EXERCISE: Reproduce all entries precisely, down to the last character.

INPUT DATA:
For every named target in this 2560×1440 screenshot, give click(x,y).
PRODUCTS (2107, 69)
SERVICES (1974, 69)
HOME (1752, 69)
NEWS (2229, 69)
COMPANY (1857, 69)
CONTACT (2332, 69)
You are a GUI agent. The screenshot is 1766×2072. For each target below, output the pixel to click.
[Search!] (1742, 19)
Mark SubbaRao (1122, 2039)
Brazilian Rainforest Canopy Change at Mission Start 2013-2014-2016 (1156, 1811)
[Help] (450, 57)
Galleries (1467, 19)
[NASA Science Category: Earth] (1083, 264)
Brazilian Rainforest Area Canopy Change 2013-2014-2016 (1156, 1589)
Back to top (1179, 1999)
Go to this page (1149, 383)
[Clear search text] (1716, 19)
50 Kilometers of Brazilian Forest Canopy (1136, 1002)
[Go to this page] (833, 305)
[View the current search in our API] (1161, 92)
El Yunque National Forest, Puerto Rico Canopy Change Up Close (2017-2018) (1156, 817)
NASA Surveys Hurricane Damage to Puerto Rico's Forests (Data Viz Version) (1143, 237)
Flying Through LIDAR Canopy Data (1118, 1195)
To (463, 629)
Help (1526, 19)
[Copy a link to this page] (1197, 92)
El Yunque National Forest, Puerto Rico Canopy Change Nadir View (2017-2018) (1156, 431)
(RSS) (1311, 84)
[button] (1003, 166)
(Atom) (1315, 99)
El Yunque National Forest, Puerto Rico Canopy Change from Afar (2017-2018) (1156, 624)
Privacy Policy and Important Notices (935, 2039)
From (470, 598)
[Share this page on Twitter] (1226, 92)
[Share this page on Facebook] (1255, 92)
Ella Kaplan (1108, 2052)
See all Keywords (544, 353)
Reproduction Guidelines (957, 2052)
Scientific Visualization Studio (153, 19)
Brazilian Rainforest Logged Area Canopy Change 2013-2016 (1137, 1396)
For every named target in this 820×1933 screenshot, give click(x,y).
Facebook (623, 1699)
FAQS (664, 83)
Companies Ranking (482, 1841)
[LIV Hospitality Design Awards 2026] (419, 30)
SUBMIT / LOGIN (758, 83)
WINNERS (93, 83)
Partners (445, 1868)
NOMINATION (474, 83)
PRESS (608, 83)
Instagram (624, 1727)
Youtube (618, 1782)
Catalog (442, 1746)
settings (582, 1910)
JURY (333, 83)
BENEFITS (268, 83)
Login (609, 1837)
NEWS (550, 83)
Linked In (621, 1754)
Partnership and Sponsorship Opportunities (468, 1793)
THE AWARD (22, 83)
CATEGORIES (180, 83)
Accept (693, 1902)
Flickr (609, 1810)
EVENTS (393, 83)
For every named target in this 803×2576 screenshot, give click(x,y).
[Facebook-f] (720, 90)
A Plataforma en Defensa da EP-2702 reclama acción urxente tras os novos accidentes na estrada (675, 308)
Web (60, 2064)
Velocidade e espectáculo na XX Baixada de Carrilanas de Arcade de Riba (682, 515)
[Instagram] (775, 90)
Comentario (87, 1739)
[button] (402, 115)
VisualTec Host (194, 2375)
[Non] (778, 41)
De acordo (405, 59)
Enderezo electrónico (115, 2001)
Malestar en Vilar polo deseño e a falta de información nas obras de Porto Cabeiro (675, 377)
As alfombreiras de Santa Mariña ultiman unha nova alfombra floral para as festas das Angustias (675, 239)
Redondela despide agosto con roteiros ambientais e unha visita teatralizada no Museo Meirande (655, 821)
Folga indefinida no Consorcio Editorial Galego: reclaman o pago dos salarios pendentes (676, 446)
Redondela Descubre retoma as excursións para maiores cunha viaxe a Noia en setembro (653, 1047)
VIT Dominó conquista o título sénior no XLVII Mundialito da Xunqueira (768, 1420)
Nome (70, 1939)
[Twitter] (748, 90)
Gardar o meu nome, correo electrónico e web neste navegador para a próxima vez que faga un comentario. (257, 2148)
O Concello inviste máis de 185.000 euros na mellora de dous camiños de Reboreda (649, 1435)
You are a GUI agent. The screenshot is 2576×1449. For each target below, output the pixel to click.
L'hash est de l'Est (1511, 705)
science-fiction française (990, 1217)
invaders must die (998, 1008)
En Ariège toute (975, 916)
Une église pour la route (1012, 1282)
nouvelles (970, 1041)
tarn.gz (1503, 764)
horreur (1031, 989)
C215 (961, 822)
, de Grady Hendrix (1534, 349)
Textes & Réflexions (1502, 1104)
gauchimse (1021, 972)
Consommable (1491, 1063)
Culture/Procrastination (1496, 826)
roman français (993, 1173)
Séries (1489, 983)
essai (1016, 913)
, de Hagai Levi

RESPONSE:
For every named target in this 2560×1440 screenshot, give click(x,y).
PRODUCTS (2107, 69)
SERVICES (1974, 69)
HOME (1752, 69)
NEWS (2229, 69)
COMPANY (1857, 69)
CONTACT (2332, 69)
You are a GUI agent. The screenshot is 1766×2072. For each target below, output the pixel to click.
[Search!] (1742, 19)
Mark SubbaRao (1122, 2039)
Brazilian Rainforest Canopy Change at Mission Start 2013-2014-2016 (1156, 1811)
[Help] (450, 57)
Galleries (1467, 19)
[NASA Science Category: Earth] (1083, 264)
Brazilian Rainforest Area Canopy Change 2013-2014-2016 (1156, 1589)
Back to top (1179, 1999)
Go to this page (1149, 383)
[Clear search text] (1716, 19)
50 Kilometers of Brazilian Forest Canopy (1136, 1002)
[Go to this page] (833, 305)
[View the current search in our API] (1161, 92)
El Yunque National Forest, Puerto Rico Canopy Change Up Close (2017-2018) (1156, 817)
NASA Surveys Hurricane Damage to Puerto Rico's Forests (Data Viz Version) (1143, 237)
Flying Through LIDAR Canopy Data (1118, 1195)
To (463, 629)
Help (1526, 19)
[Copy a link to this page] (1197, 92)
El Yunque National Forest, Puerto Rico Canopy Change Nadir View (2017-2018) (1156, 431)
(RSS) (1311, 84)
[button] (1003, 166)
(Atom) (1315, 99)
El Yunque National Forest, Puerto Rico Canopy Change from Afar (2017-2018) (1156, 624)
Privacy Policy and Important Notices (935, 2039)
From (470, 598)
[Share this page on Twitter] (1226, 92)
[Share this page on Facebook] (1255, 92)
Ella Kaplan (1108, 2052)
See all Keywords (544, 353)
Reproduction Guidelines (957, 2052)
Scientific Visualization Studio (153, 19)
Brazilian Rainforest Logged Area Canopy Change 2013-2016 (1137, 1396)
For every named target in this 820×1933 screenshot, give click(x,y).
Facebook (623, 1699)
FAQS (664, 83)
Companies Ranking (482, 1841)
[LIV Hospitality Design Awards 2026] (419, 30)
SUBMIT / LOGIN (758, 83)
WINNERS (93, 83)
Partners (445, 1868)
NOMINATION (474, 83)
PRESS (608, 83)
Instagram (624, 1727)
Youtube (618, 1782)
Catalog (442, 1746)
settings (582, 1910)
JURY (333, 83)
BENEFITS (268, 83)
Login (609, 1837)
NEWS (550, 83)
Linked In (621, 1754)
Partnership and Sponsorship Opportunities (468, 1793)
THE AWARD (22, 83)
CATEGORIES (180, 83)
Accept (693, 1902)
Flickr (609, 1810)
EVENTS (393, 83)
For every named target in this 803×2576 screenshot, give click(x,y).
[Facebook-f] (720, 90)
A Plataforma en Defensa da EP-2702 reclama acción urxente tras os novos accidentes na estrada (675, 308)
Web (60, 2064)
Velocidade e espectáculo na XX Baixada de Carrilanas de Arcade de Riba (682, 515)
[Instagram] (775, 90)
Comentario (87, 1739)
[button] (402, 115)
VisualTec Host (194, 2375)
[Non] (778, 41)
De acordo (405, 59)
Enderezo electrónico (115, 2001)
Malestar en Vilar polo deseño e a falta de información nas obras de Porto Cabeiro (675, 377)
As alfombreiras de Santa Mariña ultiman unha nova alfombra floral para as festas das Angustias (675, 239)
Redondela despide agosto con roteiros ambientais e unha visita teatralizada no Museo Meirande (655, 821)
Folga indefinida no Consorcio Editorial Galego: reclaman o pago dos salarios pendentes (676, 446)
Redondela Descubre retoma as excursións para maiores cunha viaxe a Noia en setembro (653, 1047)
VIT Dominó conquista o título sénior no XLVII Mundialito da Xunqueira (768, 1420)
Nome (70, 1939)
[Twitter] (748, 90)
Gardar o meu nome, correo electrónico e web neste navegador para a próxima vez que faga un comentario. (257, 2148)
O Concello inviste máis de 185.000 euros na mellora de dous camiños de Reboreda (649, 1435)
You are a GUI agent. The screenshot is 2576×1449. For each target below, output the pixel to click.
L'hash est de l'Est (1511, 705)
science-fiction française (990, 1217)
invaders must die (998, 1008)
En Ariège toute (975, 916)
Une église pour la route (1012, 1282)
nouvelles (970, 1041)
tarn.gz (1503, 764)
horreur (1031, 989)
C215 (961, 822)
, de Grady Hendrix (1534, 349)
Textes & Réflexions (1502, 1104)
gauchimse (1021, 972)
Consommable (1491, 1063)
Culture/Procrastination (1496, 826)
roman français (993, 1173)
Séries (1489, 983)
essai (1016, 913)
, de Hagai Levi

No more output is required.